Top of Provided records

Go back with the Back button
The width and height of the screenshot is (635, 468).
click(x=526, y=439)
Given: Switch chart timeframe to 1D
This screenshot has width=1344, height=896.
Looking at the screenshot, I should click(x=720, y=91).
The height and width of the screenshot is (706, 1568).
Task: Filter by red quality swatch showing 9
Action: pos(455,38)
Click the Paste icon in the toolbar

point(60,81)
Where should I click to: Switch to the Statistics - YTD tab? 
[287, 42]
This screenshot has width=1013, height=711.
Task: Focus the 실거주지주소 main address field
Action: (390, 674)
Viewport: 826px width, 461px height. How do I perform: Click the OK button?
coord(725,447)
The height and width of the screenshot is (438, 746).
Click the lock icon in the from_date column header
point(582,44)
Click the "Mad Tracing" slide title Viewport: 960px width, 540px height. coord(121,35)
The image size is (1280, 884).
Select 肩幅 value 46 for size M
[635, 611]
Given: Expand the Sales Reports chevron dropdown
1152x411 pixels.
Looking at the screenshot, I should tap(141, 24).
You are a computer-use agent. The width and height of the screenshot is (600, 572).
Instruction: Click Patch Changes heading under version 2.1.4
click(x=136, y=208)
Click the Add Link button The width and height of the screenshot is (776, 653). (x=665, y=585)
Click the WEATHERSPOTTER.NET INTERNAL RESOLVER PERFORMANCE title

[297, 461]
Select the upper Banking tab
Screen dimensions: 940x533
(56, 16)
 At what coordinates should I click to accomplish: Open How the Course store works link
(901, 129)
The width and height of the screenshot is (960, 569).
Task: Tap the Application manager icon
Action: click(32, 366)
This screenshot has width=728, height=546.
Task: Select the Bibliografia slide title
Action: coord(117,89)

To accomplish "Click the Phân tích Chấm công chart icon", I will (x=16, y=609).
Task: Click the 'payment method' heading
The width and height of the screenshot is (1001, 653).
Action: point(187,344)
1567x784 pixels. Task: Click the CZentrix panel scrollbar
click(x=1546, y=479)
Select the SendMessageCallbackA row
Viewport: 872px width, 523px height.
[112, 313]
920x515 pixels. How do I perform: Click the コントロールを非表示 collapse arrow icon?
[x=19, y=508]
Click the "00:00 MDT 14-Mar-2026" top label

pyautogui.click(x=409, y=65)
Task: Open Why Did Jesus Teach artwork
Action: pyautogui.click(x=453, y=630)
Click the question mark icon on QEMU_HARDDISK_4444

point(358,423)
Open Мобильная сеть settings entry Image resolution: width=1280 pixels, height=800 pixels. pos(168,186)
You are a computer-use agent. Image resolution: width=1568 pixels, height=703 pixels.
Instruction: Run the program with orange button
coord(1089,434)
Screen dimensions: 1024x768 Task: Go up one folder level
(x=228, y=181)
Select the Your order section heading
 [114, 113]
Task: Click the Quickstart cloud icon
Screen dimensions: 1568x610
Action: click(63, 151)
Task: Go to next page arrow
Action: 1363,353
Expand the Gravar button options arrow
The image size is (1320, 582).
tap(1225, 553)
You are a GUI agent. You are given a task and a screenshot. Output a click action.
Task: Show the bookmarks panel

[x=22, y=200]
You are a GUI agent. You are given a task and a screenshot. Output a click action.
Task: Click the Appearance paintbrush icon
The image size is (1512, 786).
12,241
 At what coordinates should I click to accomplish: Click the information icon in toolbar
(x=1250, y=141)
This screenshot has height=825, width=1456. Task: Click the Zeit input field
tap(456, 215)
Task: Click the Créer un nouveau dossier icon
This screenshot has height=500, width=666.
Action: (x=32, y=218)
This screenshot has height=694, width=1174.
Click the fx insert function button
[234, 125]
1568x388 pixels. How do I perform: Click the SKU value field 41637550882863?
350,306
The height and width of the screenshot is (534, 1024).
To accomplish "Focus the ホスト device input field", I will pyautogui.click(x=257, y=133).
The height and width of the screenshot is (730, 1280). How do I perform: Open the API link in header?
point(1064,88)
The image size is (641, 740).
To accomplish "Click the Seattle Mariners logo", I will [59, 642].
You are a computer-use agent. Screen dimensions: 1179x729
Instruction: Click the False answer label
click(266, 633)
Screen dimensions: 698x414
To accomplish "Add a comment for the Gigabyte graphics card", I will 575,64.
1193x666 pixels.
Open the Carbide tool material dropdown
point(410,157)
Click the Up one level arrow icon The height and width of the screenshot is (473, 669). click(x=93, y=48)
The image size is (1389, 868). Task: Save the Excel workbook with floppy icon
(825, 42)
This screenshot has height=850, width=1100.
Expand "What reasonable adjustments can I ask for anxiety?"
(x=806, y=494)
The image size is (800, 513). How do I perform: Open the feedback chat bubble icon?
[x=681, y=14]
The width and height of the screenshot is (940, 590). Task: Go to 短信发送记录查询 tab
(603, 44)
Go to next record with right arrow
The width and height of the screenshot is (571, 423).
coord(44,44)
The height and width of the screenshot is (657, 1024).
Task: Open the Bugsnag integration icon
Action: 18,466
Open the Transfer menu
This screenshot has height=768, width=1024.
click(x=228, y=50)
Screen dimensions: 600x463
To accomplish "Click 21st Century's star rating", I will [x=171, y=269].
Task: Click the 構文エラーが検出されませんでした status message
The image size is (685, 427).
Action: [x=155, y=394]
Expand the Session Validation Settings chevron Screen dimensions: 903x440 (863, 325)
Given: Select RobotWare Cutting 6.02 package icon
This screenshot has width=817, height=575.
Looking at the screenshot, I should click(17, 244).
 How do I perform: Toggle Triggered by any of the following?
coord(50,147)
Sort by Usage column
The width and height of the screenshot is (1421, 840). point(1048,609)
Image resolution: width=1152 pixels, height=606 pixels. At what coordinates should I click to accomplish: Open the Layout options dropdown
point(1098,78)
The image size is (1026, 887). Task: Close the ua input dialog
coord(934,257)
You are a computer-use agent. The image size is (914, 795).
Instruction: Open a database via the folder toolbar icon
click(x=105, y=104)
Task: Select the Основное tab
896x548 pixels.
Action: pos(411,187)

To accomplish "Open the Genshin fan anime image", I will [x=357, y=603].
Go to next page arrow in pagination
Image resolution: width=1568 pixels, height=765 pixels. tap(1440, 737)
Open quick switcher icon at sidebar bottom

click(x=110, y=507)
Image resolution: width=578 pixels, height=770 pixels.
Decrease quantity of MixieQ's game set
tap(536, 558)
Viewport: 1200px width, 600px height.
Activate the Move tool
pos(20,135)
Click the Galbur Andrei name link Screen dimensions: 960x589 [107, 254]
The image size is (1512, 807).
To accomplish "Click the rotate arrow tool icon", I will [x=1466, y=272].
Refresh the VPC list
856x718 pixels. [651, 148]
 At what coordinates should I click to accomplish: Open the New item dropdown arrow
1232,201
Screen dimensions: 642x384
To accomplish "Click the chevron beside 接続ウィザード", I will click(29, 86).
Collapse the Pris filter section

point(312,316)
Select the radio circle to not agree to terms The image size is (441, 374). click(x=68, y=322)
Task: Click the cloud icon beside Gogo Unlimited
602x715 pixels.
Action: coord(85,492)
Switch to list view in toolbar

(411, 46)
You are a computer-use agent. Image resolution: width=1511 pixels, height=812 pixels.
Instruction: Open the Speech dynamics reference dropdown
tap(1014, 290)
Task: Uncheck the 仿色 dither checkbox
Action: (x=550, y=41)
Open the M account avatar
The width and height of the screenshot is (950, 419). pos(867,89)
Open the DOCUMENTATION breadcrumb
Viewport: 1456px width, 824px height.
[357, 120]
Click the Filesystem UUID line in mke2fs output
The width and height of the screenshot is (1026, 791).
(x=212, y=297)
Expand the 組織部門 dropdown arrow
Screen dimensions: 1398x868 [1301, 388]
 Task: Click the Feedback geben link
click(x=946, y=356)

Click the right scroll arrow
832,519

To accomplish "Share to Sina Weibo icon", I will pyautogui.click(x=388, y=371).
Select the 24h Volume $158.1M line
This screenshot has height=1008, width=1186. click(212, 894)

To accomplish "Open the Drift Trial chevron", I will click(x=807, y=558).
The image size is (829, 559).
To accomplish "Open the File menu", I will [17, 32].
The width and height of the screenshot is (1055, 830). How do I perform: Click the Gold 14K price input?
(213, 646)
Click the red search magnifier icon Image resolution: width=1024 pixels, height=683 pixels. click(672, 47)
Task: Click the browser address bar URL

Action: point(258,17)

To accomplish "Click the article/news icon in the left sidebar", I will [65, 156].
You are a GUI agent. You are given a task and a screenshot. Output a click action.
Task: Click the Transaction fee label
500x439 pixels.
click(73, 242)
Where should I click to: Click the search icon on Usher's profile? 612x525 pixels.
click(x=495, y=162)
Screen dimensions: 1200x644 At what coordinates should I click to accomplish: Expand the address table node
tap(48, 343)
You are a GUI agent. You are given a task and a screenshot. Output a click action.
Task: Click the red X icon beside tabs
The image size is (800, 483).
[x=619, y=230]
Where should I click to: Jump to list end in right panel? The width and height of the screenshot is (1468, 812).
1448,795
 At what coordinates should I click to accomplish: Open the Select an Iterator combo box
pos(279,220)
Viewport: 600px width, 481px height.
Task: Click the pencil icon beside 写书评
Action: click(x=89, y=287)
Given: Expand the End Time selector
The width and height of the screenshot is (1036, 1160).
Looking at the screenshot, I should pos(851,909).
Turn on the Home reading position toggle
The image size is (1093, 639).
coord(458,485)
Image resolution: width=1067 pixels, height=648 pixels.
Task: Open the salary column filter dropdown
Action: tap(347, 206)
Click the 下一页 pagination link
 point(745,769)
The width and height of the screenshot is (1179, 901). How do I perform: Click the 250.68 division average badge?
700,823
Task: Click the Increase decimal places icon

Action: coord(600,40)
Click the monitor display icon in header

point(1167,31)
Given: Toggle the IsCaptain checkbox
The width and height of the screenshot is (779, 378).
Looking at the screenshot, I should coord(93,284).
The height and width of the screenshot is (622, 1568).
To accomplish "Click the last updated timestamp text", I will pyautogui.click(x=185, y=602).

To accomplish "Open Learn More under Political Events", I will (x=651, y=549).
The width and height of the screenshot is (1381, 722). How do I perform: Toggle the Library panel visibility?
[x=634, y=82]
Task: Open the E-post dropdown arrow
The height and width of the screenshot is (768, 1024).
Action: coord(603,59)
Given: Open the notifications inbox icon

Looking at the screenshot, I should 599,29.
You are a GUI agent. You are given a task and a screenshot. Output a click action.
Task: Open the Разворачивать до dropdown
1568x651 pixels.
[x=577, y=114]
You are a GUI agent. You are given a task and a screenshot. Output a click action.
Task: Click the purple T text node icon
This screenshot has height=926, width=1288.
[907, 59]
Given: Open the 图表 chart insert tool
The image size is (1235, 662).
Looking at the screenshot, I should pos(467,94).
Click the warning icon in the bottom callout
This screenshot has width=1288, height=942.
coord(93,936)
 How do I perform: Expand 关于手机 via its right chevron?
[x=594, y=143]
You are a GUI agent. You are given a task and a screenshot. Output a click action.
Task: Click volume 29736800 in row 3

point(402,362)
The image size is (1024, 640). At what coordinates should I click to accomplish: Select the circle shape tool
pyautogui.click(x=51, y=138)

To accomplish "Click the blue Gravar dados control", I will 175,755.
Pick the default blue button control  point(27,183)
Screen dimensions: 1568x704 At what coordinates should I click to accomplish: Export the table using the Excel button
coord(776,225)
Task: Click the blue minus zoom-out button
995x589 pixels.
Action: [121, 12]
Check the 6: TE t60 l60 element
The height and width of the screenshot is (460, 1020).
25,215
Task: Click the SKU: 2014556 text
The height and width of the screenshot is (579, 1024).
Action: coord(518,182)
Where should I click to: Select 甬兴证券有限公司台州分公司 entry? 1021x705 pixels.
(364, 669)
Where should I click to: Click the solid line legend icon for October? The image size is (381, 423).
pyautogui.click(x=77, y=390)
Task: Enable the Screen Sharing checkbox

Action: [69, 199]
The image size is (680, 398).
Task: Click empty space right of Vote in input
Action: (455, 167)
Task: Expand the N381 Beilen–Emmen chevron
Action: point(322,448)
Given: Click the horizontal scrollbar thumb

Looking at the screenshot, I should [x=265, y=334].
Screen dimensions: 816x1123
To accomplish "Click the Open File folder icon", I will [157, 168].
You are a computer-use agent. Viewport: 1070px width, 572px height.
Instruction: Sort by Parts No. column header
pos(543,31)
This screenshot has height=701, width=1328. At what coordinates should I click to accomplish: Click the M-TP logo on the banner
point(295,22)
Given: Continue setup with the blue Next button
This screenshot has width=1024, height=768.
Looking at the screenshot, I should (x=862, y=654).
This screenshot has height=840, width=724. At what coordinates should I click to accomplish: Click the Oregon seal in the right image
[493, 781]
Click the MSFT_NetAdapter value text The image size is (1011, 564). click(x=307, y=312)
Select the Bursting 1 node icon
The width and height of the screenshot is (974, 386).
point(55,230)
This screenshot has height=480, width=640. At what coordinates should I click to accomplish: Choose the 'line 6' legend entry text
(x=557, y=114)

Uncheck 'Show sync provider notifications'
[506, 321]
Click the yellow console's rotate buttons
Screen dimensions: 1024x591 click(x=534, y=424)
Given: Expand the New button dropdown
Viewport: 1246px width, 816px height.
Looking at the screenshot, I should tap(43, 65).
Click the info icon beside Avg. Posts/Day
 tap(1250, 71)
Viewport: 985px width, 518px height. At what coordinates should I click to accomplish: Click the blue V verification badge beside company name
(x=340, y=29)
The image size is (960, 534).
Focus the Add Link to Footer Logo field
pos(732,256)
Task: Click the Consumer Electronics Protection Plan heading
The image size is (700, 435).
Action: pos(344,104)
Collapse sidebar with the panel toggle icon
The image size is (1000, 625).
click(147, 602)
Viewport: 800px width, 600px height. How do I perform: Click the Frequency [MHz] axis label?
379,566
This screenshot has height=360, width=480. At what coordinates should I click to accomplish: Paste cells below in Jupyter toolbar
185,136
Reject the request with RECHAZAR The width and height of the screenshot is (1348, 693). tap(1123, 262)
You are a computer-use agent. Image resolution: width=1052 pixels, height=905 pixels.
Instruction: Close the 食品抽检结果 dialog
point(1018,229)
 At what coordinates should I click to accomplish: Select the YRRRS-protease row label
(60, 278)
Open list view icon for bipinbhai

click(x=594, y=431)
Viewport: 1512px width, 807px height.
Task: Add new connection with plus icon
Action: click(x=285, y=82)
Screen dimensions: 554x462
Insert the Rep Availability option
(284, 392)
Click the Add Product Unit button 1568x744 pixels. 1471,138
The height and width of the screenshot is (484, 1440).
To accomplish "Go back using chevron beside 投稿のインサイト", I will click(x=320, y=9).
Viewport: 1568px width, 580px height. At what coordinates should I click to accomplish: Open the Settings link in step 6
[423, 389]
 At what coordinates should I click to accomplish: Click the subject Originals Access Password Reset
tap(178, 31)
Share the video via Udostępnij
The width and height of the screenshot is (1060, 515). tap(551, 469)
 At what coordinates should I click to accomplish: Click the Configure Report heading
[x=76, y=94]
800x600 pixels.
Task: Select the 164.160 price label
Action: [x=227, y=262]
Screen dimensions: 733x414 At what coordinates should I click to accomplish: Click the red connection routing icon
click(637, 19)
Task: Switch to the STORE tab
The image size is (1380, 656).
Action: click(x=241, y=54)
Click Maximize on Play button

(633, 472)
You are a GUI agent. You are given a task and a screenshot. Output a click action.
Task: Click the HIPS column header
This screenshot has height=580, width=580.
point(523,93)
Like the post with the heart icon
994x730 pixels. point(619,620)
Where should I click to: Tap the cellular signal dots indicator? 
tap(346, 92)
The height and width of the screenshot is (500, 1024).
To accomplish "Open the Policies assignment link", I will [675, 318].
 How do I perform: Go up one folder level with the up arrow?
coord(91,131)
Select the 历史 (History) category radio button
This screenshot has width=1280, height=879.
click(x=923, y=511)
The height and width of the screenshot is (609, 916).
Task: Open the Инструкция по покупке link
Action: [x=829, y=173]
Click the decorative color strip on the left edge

Bottom of Provided records

### What is being asked
Please return every line of the material above that includes "computer".

### Exercise solution
You are a computer-use agent. The width and height of the screenshot is (600, 572).
You are a computer-use agent. Image resolution: width=1568 pixels, height=703 pixels.
You are a computer-use agent. Screen dimensions: 1179x729
You are a computer-use agent. The image size is (914, 795).
You are a computer-use agent. Image resolution: width=1511 pixels, height=812 pixels.
You are a computer-use agent. Viewport: 1070px width, 572px height.
You are a computer-use agent. Image resolution: width=1052 pixels, height=905 pixels.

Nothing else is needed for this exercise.